Monday, May 18, 2009

Launching The English Stories (A Cynthia Flood Post)

One strategy when facing an exciting but stressful prospect is -- not exactly denial, but displacement. As the launch for The English Stories got nearer and nearer, all my agitation about the book's quality and its probably dismal reception and the dreadful reviews to come (or, worse, the absence of any reviews) and the terrible sales and the snide remarks due from certain people -- all of that drained away into worry over the venue.

Convinced that I'd got carried away and invited far too many people for the space, again and again I ran a bunch of disaster fantasies. Annoyed guests leaving in a huff. Complaints from the hotel's other patrons. Serious discomfort for the elderly and disabled among those invited to my event. Not enough books for sale. Not enough food. Not enough chairs. By the afternoon of the event I was even fretting about vases, in case anyone brought flowers. . . .

Several anyones did -- irises, alstromeria, tulips, orchids, azaleas, all by chance in a palette of purples and pinks and mauves. They looked beautiful in their vases. There was a big crowd but just enough room, and a lot of noise so I had to Project Strongly as I read, and fine food, and lively conversation, and laughter, and a beautiful view of English Bay on a summer evening, and much general enthusiasm. Every single book got sold. Altogether it was a great evening, and timeless in that way things are when concentration on the Now is total.

So The English Stories have been launched. They're quite separate now, floating away, on currents over which I have no control. And early reactions are coming in.
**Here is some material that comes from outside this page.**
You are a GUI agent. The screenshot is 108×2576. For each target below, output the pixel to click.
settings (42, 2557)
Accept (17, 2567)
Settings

Surprising, some of them.

My literary education predated post-modernism by a chunk of years, and I've never been able to accept the notion that a writer has perhaps even less idea of what a text is about than any reader. (An analogy -- if I cook a cheese souffle for dinner and a guest says, "What a terrible fish stew you've made," it's hard to take that comment seriously. Yes, I know analogies don't make arguments all by themselves.)

Still, it is true that a writer can learn a lot about what s/he's written by listening to what readers notice, what moves or upsets or interests or angers them, which characters they care for, what brings tears, which descriptions make them frown, which story endings they regret or are happy about. That's the agenda now for The English Stories -- discovery. It'll be interesting for sure.

1 comment:

undergroundstreams said...

Congratulations on a successful launch, Cynthia - I'm looking forward to reading the stories.